やがて、夜になり、林蔵は、そのまま商家に泊まる一茶と別れ、またいつか再会しましょうと言って、主人にも礼を述べると、足取りも快調に家に戻った。
帰路、林蔵は、小林一茶も満足そうであり、会って良かったと思った。あの人はもう50に近づき、隠居して俳諧を極める。俺にはそんな芸はない。でも俺も、幕府のため、俺なりの奥を極めたい。
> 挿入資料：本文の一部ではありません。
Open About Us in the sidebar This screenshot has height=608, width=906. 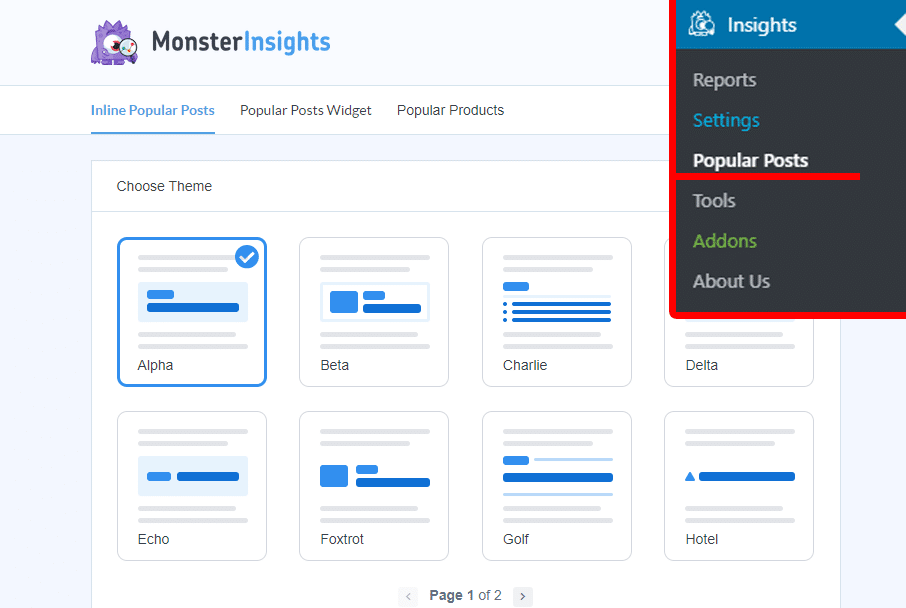pos(731,281)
下手に妻を娶って家を持つと、昔、択捉で自害した戸田文太夫のように現状維持というか、変に保身を考えて、ことなかれ主義から結局、悲劇な最期をとげることもありそうな気もした。でも、一茶先生の言うとおり、蝦夷地の松前から北に進んだだけでさえ奥地と思う中、樺太よりも更に奥だなんて、俺以外、思っていないだろうな。それに、本当に男が奥まで追い求めるのはやはり、奥様、女かもしれんな。でも、俺には幕命がある。それと、先生が西国の話をされたが、松山は四国、長崎は九州、いつか、幕命でも行ってみたいな、特に、長崎や対馬とか、やはり、異国人がいるなら、交流してみたいけど、他にも役人がいるから、やはり無理かな、と思ったりもした。そして、再び、俺も50で隠居して、ずっと元気で足腰が丈夫だったら、妻を娶りたい、と思いながら足を進めると、あっという間に家に着いた。部屋に入ると、疲れもたまっていたようで、すぐに眠った。